──────── Supplied information ────────

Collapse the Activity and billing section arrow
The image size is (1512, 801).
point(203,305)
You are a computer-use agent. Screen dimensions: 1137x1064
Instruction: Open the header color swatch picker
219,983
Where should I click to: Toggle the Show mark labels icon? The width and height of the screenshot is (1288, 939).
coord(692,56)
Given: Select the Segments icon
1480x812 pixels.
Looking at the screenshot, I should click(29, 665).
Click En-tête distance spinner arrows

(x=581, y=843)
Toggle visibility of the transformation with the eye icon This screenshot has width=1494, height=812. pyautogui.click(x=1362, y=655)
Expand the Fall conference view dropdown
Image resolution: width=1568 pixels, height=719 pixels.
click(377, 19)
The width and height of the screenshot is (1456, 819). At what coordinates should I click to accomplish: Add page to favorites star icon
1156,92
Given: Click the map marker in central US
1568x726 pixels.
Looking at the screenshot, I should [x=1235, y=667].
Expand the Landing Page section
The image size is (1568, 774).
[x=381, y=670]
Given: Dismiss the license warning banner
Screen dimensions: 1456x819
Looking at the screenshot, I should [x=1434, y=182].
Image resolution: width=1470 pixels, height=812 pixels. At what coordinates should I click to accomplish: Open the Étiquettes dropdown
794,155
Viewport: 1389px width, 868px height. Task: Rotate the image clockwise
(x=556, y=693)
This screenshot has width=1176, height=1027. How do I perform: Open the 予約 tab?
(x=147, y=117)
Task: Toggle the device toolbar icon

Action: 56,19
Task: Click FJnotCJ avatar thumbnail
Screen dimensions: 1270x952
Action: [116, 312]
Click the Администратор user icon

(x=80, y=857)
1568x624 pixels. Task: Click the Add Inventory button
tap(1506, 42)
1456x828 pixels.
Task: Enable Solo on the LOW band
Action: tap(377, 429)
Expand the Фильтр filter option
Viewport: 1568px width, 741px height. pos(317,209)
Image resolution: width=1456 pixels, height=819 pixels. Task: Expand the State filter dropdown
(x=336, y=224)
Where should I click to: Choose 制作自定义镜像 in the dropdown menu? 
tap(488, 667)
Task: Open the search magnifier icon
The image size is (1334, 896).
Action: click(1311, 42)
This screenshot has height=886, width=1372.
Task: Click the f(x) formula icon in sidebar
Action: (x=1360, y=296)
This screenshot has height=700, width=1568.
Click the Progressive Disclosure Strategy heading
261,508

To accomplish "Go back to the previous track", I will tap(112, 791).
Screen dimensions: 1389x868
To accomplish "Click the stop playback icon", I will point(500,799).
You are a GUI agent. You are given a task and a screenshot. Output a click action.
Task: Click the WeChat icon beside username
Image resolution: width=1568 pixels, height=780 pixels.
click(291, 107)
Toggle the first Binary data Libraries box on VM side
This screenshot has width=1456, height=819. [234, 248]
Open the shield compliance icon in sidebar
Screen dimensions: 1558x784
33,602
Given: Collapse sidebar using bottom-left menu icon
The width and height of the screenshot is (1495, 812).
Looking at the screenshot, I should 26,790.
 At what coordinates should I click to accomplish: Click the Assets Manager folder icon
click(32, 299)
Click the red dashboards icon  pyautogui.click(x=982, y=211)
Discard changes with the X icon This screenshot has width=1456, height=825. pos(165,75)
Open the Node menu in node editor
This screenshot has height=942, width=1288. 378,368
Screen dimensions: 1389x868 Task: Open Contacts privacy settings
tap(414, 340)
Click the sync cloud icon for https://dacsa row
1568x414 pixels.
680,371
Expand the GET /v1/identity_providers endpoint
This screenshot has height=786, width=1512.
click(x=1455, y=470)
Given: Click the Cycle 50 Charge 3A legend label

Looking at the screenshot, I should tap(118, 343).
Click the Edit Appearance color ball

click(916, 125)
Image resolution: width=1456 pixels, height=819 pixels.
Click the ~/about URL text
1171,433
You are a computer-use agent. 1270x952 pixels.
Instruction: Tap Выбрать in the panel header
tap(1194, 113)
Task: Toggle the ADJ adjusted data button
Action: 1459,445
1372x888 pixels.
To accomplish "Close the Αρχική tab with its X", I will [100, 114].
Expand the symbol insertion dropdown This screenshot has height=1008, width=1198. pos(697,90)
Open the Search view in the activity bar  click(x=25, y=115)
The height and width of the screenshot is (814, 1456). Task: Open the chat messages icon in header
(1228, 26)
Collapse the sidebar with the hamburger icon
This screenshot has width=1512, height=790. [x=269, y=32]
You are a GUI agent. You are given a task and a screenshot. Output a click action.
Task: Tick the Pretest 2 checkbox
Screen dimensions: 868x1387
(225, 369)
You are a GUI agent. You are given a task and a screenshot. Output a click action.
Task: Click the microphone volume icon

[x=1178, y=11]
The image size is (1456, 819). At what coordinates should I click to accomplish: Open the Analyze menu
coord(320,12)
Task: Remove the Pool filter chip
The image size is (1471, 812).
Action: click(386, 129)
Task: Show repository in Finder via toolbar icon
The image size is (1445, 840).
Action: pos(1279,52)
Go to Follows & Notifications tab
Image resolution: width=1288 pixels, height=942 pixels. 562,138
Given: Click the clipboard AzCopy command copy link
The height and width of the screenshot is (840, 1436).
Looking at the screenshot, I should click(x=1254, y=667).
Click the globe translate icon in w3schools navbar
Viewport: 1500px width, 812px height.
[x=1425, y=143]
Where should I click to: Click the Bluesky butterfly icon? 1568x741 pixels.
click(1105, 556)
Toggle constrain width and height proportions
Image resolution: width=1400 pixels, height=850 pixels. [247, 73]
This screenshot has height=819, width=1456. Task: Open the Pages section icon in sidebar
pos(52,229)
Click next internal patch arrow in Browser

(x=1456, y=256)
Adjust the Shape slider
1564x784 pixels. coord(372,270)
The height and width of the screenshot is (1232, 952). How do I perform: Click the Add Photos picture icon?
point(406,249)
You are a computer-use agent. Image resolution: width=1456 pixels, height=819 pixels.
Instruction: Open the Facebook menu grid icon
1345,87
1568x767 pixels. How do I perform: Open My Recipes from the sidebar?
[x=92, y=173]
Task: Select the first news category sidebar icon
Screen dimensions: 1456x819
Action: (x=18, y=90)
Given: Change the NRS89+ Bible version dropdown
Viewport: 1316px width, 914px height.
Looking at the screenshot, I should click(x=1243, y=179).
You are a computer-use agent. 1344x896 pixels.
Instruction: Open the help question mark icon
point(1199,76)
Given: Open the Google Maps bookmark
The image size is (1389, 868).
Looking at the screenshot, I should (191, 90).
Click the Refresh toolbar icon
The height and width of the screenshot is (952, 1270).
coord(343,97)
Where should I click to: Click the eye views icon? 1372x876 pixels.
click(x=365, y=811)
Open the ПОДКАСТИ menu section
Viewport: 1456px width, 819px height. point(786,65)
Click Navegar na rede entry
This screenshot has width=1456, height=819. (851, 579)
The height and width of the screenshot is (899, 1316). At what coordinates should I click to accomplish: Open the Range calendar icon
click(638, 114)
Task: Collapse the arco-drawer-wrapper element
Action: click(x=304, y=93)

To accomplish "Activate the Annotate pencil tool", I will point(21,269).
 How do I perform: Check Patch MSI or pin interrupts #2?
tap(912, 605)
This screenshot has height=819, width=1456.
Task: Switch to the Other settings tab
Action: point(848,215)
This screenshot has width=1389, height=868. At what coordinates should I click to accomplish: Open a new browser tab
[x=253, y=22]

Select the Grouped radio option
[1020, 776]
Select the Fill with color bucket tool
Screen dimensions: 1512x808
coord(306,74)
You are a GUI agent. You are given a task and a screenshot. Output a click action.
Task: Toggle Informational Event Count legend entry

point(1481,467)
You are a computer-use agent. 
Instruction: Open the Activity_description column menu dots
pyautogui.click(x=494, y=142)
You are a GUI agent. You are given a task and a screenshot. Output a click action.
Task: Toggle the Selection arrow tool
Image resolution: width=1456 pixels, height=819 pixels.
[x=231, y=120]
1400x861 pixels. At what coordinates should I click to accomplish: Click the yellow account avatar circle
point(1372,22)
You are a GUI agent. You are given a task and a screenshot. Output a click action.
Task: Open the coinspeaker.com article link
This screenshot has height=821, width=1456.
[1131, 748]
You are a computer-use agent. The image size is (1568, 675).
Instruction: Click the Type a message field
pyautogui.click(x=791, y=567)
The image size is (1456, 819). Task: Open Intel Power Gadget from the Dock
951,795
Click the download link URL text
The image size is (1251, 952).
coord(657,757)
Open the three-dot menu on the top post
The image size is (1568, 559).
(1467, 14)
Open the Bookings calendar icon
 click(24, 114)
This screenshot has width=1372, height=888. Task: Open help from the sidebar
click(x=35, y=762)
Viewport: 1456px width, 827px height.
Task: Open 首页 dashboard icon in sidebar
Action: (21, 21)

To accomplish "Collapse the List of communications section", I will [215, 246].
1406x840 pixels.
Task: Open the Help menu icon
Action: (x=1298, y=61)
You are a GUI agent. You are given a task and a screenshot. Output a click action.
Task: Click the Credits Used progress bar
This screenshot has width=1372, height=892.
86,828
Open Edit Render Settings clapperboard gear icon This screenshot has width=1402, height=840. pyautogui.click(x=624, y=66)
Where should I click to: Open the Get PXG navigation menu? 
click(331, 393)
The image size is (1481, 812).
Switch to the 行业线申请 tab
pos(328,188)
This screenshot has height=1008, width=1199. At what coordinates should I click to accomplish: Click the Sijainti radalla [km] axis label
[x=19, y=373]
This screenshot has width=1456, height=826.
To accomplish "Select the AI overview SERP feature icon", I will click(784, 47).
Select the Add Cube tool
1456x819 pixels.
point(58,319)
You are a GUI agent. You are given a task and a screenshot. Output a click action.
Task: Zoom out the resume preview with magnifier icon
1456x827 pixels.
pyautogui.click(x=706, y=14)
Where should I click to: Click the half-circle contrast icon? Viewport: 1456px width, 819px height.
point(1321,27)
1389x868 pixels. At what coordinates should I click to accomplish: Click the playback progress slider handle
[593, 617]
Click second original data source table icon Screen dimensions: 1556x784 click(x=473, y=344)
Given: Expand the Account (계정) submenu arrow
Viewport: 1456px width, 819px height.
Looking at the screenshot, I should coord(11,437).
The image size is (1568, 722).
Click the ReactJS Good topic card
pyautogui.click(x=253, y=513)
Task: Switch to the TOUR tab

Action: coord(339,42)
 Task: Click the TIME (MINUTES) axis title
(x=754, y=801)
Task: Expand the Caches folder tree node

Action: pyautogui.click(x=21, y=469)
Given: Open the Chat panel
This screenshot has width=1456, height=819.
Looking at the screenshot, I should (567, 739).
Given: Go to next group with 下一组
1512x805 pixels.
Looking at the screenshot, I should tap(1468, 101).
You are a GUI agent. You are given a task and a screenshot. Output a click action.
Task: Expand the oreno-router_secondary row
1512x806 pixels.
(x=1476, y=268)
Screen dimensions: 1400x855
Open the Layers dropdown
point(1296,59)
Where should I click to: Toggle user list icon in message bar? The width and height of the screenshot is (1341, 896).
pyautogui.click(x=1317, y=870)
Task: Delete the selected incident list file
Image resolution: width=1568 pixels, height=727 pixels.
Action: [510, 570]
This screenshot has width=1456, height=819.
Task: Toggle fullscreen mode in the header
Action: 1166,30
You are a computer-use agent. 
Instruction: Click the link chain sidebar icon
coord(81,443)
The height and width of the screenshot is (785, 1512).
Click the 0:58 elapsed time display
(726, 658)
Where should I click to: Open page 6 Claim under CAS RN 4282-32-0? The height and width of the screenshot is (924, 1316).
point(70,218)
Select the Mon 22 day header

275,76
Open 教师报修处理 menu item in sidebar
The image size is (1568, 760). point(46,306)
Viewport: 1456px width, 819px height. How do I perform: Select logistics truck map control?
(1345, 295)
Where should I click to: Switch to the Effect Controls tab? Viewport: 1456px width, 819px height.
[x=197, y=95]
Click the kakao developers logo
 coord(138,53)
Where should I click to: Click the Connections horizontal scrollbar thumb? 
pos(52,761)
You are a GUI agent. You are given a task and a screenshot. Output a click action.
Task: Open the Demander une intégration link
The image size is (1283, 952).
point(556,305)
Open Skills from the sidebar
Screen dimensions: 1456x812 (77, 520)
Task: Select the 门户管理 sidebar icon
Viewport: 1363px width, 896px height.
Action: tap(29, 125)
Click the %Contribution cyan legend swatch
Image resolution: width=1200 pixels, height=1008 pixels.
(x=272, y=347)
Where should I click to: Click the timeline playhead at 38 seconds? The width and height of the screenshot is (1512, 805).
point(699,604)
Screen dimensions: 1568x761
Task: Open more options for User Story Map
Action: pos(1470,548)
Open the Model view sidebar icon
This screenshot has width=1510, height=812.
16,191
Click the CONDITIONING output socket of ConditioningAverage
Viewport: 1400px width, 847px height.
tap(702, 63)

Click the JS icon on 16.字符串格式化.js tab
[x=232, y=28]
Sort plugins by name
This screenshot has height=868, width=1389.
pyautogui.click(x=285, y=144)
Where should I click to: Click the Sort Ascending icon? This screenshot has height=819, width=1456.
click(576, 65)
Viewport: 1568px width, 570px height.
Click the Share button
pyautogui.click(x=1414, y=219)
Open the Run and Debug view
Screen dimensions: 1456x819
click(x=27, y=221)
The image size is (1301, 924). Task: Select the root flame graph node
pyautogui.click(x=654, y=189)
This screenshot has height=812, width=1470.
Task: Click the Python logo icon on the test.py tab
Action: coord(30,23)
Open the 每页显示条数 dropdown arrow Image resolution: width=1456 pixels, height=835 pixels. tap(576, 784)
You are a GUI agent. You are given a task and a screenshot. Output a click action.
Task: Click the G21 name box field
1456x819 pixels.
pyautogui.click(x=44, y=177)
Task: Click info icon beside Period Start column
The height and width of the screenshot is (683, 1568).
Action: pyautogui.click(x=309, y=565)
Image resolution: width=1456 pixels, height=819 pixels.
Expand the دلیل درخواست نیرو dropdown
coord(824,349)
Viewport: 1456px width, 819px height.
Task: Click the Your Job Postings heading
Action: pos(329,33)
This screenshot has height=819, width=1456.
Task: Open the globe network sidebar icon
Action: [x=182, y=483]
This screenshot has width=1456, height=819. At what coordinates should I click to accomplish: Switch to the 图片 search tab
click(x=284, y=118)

────────

Report the number of lines above that contain the word "beside", and only that number.

→ Task answer: 2